Prompt:
Where the word "cell" occurs in a line of the data, return the whole line.

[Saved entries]

>>>

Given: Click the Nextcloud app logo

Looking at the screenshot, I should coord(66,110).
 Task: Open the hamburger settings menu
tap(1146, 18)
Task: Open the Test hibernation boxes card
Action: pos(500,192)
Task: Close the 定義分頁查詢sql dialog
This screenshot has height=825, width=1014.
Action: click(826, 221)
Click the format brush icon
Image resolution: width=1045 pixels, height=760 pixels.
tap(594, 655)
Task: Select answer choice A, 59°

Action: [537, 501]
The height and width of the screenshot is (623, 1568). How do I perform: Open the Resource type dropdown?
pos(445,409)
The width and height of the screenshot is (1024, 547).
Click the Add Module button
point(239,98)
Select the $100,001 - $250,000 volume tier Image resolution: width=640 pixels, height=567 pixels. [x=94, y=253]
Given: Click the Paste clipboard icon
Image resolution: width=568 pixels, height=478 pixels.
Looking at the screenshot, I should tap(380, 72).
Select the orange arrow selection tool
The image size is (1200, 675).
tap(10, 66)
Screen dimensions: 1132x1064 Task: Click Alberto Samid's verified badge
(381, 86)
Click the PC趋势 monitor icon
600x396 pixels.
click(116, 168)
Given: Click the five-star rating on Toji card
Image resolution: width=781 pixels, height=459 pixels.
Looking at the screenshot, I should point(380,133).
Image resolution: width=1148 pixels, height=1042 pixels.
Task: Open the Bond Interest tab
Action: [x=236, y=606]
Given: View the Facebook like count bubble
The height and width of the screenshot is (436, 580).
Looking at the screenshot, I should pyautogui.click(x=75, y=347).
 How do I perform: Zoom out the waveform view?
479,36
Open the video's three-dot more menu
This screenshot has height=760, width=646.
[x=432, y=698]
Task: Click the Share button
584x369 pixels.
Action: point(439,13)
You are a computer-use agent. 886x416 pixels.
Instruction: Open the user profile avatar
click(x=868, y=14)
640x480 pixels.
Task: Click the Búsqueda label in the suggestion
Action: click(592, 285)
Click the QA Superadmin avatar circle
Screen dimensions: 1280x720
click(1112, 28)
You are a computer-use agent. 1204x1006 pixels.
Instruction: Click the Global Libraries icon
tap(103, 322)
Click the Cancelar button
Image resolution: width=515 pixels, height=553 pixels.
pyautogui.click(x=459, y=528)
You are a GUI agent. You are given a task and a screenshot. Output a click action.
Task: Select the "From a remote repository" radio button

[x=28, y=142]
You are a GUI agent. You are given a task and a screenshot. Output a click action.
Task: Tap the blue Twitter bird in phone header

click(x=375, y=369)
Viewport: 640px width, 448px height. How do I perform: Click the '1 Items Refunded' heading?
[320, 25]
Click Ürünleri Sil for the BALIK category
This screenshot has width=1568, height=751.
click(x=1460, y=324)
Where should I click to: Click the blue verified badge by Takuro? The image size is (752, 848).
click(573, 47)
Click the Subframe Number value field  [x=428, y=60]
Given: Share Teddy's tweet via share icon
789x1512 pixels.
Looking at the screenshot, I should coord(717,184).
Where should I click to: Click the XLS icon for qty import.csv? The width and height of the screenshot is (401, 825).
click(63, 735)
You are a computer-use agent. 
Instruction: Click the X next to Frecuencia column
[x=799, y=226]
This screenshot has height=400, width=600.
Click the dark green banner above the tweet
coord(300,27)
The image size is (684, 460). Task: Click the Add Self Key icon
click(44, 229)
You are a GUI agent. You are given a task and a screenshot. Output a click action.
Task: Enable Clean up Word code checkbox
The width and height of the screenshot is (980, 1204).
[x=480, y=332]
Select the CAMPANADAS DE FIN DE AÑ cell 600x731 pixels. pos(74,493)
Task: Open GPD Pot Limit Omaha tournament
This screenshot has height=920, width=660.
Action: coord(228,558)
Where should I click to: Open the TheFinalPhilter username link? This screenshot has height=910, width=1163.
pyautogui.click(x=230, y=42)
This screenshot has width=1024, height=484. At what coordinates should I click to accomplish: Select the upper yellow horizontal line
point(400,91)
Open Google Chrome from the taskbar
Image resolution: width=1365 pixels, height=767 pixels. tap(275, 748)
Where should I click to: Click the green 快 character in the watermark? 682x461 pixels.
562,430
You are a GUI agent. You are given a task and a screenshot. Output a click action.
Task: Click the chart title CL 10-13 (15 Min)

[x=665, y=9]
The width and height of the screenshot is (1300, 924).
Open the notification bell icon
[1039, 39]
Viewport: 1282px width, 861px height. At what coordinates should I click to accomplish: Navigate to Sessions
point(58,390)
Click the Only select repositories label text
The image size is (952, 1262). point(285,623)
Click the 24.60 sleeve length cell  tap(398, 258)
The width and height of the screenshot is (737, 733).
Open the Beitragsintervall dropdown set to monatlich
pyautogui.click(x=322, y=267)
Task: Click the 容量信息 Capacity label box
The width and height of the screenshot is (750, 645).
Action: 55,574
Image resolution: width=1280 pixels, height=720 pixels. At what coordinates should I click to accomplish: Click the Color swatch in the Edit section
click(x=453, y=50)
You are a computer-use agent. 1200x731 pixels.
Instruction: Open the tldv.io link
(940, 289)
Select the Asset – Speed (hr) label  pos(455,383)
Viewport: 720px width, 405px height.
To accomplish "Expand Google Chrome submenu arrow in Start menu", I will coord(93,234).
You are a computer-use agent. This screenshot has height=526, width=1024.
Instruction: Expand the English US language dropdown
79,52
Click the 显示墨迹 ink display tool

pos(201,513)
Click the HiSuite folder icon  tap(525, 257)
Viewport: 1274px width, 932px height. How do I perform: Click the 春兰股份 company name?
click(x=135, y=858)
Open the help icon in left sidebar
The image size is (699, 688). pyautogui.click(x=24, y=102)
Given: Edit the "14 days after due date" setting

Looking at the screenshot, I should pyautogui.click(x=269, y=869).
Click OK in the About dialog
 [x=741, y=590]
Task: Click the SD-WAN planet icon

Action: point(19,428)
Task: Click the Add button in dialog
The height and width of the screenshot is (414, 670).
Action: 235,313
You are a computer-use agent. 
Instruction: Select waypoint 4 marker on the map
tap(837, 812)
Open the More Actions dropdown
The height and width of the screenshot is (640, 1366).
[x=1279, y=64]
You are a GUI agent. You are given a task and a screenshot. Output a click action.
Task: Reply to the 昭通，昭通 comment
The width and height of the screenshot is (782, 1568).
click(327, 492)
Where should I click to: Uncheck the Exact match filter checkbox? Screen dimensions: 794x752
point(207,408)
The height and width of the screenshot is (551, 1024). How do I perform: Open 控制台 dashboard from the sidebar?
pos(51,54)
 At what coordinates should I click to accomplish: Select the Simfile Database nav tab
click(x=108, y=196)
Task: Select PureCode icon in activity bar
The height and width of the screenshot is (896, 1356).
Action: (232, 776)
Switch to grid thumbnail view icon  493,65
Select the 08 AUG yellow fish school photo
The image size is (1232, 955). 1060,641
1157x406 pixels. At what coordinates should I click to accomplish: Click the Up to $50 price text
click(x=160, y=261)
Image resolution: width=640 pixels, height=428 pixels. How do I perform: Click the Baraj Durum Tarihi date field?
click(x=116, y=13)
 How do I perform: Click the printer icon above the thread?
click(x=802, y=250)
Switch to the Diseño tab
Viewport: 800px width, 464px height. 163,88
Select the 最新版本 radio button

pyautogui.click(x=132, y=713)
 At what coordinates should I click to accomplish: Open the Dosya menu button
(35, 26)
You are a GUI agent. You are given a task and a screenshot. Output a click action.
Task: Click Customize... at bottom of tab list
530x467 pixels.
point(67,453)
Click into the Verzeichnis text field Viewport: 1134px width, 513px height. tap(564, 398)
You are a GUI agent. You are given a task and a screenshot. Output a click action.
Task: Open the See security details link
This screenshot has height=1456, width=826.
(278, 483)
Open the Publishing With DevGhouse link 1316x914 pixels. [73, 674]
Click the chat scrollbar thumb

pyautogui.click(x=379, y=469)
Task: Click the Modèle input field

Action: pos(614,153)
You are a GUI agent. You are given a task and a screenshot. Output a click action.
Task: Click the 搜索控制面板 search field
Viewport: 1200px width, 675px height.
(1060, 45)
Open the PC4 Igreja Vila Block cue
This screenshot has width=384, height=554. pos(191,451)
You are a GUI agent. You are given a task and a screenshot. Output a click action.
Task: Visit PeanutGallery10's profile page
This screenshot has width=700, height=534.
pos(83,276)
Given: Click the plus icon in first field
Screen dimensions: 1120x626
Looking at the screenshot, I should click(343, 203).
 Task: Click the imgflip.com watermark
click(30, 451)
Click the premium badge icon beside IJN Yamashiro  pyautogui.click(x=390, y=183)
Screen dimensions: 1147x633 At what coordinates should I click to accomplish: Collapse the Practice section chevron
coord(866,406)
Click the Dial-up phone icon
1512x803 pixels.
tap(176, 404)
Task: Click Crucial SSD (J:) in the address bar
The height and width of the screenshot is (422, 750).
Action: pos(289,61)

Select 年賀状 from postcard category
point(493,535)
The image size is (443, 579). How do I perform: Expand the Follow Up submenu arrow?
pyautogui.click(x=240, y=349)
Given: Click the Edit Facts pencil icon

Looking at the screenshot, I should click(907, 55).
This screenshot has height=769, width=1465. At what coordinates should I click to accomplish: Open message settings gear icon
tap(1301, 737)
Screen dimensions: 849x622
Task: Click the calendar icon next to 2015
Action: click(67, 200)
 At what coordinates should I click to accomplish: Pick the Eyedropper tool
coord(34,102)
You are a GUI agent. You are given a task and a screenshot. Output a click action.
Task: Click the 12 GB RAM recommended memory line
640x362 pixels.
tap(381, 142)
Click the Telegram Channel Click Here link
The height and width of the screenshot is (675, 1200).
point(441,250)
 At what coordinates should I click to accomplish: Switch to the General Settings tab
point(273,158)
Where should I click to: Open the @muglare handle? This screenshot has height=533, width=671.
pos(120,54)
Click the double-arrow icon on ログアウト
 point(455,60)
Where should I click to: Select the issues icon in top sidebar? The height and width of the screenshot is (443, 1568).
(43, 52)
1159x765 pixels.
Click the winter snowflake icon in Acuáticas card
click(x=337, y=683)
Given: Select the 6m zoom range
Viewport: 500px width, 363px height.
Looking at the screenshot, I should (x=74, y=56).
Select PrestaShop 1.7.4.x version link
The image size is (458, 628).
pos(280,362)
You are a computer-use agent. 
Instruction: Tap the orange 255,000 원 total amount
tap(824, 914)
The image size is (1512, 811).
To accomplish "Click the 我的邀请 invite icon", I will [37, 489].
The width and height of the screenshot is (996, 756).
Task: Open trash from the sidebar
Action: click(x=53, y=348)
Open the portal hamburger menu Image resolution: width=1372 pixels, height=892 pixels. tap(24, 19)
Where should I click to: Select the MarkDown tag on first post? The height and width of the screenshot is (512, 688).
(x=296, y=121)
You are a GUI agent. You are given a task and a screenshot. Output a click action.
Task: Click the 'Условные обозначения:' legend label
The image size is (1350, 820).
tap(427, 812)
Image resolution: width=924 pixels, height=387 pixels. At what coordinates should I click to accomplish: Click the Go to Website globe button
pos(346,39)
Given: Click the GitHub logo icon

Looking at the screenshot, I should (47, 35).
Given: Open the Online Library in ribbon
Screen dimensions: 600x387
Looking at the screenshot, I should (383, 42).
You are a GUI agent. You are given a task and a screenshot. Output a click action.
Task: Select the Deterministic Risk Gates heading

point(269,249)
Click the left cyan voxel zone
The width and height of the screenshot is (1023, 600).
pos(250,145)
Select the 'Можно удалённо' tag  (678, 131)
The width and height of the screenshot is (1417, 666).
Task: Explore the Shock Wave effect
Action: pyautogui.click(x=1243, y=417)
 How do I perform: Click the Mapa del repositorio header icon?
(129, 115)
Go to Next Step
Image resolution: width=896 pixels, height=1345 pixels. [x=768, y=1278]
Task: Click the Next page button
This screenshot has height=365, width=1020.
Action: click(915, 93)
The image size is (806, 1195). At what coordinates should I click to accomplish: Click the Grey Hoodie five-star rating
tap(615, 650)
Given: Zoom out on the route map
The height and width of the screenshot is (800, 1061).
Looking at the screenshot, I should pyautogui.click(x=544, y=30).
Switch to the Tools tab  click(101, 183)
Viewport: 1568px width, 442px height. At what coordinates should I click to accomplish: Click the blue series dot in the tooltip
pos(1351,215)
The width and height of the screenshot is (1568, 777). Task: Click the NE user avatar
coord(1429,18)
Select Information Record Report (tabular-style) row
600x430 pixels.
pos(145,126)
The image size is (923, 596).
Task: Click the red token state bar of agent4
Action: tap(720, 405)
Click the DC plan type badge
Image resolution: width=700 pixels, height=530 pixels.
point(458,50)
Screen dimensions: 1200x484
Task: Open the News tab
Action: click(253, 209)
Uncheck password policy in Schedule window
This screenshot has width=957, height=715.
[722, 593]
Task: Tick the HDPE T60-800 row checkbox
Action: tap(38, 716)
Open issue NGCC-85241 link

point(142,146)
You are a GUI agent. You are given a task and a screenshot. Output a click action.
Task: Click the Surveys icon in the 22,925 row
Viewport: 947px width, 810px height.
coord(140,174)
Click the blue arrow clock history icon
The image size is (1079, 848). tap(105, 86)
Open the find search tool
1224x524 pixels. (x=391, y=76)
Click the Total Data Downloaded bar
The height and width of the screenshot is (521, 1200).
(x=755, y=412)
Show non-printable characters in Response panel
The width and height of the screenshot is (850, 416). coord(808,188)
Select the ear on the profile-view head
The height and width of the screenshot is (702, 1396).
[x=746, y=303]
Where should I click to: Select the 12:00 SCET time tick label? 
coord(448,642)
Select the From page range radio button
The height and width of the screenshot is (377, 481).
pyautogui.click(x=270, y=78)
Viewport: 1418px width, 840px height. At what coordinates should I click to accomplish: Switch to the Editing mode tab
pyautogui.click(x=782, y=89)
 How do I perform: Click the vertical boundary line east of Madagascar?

<<<

Result of the exercise:
Select the CAMPANADAS DE FIN DE AÑ cell 600x731 pixels. pos(74,493)
Click the 24.60 sleeve length cell  tap(398, 258)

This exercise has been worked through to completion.